No narrative here- Peter Gidal’s Clouds
Drawing the viewers’ attention to mediation- essentially saying, look, this is not real life, this is a representation– aimed to shake them out of their absorption, and in the case of film, shatter the illusion of direct presence it conjures up. Tactics employed by conceptual poets like Kenneth Goldsmith- like plagiarizing whole bodies of text with seemingly no expression or authorial agency- could similarly be seen to point to language as a medium: look, this is writing, this is language!

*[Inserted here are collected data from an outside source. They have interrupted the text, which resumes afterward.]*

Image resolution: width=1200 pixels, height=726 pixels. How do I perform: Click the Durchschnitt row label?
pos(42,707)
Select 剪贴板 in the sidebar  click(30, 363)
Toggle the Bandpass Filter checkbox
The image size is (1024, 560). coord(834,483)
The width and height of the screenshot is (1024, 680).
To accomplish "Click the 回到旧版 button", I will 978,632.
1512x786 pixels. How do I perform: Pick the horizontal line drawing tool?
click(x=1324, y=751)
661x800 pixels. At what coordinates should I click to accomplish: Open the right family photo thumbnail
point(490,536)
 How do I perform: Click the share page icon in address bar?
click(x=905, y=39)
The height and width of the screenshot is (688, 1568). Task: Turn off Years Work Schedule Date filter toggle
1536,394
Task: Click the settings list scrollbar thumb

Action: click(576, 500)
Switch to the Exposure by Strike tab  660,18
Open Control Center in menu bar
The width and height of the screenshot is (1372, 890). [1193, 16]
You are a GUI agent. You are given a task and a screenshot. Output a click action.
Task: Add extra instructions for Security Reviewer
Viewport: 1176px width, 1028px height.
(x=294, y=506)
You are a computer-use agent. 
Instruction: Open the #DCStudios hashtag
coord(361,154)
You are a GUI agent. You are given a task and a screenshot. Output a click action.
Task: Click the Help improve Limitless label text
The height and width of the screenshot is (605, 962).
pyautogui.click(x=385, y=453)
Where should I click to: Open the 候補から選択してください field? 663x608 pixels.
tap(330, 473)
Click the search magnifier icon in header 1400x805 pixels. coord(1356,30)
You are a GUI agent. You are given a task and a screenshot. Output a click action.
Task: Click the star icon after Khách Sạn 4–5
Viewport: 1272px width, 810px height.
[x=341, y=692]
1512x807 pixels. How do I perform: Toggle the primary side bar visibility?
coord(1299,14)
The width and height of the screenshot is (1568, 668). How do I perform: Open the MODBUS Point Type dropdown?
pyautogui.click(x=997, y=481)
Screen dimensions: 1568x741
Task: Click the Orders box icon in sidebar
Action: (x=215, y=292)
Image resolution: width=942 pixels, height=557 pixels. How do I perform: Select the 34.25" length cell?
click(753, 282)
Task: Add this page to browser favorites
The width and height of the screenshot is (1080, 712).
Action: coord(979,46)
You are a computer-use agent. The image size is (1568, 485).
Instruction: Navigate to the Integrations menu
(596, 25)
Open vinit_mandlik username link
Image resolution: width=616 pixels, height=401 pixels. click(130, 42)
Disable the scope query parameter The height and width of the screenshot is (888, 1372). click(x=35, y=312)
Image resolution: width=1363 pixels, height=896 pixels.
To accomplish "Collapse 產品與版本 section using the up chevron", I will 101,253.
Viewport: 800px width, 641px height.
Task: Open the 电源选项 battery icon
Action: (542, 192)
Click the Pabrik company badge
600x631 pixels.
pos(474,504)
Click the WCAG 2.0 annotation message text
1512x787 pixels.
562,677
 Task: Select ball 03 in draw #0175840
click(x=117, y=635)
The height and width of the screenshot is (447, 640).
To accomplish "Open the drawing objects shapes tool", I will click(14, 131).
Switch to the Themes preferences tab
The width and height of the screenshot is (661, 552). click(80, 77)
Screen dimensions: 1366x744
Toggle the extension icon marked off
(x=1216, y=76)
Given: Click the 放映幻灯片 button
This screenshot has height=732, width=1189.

In contrast, the New Sincerity poets, a little younger, seem to be aiming for the illusion of direct presence and immediacy while asserting human agency through the rejection of the ‘good writing’ software would produce. They ask how to seem unmediated in a fully mediated world: by simultaneously rejecting automated grammar fascism and embracing the language of instantaneous, immediate connectivity and communication that networked technology makes possible.
How all this intersects with spambots, and the crazy, beautiful lines some of them come out with- as well as Hito Steyerl’s ideas on the ‘degraded, affective language’ of romance scams, is a whole other topic, TBC.